'''

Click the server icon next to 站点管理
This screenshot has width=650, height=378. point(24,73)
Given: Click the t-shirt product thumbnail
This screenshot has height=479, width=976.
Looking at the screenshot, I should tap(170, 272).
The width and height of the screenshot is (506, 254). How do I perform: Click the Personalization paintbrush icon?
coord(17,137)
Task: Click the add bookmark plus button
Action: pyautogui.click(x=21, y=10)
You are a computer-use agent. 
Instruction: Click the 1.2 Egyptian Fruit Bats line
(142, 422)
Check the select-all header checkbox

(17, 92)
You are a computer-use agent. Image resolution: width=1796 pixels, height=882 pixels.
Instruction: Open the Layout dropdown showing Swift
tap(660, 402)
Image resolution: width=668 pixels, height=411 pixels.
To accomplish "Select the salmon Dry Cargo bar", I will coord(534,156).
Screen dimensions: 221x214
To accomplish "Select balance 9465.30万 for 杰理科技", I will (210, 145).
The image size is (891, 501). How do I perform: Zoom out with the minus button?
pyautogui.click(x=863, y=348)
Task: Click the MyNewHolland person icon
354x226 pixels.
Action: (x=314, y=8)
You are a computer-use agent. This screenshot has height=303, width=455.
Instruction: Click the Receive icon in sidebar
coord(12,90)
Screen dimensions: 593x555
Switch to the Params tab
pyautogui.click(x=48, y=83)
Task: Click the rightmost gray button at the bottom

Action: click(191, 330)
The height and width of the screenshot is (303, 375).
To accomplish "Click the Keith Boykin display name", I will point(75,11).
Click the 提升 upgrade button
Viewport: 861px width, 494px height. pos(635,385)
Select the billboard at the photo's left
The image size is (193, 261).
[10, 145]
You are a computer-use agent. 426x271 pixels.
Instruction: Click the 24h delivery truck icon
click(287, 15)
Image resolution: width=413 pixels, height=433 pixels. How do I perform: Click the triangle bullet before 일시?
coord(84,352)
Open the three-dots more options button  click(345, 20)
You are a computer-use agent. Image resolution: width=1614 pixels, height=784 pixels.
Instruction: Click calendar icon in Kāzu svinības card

'''

Scan the material above and copy every line that holds the string "dimensions".

■ **The answer**:
Screen dimensions: 221x214
Screen dimensions: 593x555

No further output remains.